** Opening Data provided block **

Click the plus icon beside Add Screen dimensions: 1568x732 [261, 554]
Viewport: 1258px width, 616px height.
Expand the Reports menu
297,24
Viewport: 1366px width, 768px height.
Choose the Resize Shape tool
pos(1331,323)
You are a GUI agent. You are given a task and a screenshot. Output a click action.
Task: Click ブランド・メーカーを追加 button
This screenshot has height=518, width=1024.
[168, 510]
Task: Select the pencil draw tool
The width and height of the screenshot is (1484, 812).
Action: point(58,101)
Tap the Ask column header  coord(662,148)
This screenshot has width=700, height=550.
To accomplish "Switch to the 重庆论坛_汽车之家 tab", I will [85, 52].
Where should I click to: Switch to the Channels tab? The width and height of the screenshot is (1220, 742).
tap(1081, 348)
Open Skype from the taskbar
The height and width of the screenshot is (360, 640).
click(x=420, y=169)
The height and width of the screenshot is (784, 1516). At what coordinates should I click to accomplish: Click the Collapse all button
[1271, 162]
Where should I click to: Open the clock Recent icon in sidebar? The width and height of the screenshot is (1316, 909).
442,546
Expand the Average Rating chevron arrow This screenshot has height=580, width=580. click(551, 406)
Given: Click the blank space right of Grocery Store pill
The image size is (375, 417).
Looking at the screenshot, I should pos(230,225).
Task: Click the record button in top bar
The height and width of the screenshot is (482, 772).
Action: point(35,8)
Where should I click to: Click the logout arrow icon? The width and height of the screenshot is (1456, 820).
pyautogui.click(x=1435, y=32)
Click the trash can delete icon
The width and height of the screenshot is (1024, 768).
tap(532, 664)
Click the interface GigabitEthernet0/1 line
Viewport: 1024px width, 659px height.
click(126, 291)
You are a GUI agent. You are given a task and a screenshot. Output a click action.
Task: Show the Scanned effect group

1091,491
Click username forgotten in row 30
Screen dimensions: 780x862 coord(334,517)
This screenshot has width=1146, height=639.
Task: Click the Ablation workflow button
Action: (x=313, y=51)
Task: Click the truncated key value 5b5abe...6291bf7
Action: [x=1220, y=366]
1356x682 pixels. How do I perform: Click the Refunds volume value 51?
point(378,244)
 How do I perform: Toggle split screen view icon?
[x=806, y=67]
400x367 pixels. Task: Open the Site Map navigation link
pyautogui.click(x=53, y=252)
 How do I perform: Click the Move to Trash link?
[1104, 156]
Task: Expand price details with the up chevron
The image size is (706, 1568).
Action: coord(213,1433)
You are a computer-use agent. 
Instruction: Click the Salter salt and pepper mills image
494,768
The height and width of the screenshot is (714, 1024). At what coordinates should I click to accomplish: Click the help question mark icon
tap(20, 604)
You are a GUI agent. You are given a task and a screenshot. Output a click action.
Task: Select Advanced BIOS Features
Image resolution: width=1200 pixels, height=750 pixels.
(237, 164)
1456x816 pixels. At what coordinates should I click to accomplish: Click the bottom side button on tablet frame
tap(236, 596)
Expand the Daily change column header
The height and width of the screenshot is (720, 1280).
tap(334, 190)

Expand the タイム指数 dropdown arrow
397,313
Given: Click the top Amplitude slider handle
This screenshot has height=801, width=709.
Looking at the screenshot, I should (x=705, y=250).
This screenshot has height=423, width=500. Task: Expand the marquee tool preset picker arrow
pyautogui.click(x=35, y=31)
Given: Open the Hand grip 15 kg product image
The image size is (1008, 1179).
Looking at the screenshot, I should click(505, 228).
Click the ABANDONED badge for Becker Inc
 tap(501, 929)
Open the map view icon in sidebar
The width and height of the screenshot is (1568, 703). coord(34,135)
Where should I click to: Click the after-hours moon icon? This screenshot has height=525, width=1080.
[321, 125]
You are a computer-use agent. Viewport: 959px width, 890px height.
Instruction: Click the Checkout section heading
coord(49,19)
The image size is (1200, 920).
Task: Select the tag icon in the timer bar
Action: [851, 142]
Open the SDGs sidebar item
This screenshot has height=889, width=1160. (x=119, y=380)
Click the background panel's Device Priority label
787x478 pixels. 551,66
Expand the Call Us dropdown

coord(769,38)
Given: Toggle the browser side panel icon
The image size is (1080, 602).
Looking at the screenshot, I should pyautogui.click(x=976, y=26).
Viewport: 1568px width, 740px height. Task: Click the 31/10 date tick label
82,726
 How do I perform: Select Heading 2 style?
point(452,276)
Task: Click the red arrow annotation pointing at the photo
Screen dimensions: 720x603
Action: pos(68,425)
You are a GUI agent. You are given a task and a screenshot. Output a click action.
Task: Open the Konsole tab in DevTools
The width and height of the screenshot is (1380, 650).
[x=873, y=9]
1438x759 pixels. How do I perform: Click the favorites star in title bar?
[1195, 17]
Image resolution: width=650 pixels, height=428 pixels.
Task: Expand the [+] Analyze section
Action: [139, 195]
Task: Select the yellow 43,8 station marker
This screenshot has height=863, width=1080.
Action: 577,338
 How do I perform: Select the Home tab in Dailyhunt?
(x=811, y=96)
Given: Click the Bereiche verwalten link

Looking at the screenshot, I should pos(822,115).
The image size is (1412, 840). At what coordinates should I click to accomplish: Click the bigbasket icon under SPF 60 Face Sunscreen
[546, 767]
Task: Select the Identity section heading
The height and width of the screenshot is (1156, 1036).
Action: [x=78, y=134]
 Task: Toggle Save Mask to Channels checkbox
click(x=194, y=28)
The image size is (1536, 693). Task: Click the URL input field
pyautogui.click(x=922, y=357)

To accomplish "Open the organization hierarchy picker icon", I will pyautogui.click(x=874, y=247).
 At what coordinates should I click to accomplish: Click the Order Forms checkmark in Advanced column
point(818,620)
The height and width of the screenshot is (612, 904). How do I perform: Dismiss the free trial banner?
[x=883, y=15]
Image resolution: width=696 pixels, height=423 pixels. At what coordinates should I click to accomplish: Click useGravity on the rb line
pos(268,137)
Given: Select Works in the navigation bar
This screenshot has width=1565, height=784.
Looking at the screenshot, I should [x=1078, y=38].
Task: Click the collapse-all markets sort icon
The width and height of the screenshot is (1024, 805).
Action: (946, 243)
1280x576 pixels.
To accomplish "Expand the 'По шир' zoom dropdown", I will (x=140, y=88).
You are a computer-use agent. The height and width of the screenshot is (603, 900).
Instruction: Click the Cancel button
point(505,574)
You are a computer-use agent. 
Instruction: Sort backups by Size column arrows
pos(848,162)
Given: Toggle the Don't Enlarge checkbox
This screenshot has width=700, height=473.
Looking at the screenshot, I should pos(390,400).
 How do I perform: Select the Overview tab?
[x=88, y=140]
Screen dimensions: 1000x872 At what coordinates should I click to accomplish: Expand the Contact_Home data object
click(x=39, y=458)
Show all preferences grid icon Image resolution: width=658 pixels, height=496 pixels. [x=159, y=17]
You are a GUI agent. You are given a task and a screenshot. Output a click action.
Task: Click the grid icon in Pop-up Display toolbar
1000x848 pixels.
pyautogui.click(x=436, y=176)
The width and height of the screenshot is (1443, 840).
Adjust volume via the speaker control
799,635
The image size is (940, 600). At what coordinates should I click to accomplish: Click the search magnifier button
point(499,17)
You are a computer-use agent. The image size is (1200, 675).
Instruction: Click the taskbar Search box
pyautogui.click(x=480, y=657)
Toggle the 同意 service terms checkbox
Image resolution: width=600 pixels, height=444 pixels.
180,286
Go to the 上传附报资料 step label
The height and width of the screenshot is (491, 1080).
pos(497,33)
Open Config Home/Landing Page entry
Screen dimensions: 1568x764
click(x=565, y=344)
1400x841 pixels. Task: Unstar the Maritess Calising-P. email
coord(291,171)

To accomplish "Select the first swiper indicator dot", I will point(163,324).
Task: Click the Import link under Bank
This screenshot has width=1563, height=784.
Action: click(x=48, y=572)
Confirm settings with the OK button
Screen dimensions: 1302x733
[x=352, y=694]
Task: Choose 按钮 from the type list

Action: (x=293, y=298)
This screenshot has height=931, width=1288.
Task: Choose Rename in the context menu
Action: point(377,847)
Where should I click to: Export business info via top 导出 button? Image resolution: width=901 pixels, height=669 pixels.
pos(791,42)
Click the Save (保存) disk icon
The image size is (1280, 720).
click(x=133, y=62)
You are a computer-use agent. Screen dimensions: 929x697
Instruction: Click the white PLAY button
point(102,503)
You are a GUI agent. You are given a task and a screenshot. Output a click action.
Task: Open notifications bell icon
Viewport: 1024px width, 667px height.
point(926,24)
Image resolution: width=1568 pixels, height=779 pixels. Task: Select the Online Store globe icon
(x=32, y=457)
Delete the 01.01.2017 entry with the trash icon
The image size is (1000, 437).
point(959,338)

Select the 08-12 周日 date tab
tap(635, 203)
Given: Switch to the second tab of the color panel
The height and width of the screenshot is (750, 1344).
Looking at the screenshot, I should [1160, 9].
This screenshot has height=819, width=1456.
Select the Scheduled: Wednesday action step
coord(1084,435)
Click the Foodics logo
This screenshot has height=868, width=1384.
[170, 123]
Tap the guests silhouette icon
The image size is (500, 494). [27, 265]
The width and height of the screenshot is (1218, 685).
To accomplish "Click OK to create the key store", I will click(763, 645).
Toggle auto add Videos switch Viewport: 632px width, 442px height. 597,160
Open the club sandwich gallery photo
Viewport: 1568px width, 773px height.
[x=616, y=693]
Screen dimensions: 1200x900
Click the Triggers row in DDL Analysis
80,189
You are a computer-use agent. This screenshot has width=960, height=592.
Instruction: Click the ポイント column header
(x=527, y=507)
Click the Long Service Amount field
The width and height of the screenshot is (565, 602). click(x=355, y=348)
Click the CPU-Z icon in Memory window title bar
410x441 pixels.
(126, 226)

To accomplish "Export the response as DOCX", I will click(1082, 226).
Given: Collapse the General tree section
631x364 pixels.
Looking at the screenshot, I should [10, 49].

** Closing Data provided block **

The lines to copy are those in the listing that contain the word "will".

To accomplish "Switch to the 重庆论坛_汽车之家 tab", I will [85, 52].
To accomplish "Open the organization hierarchy picker icon", I will pyautogui.click(x=874, y=247).
To accomplish "Expand the 'По шир' zoom dropdown", I will (x=140, y=88).
To accomplish "Select the first swiper indicator dot", I will point(163,324).
To accomplish "Click OK to create the key store", I will click(763, 645).
To accomplish "Export the response as DOCX", I will click(1082, 226).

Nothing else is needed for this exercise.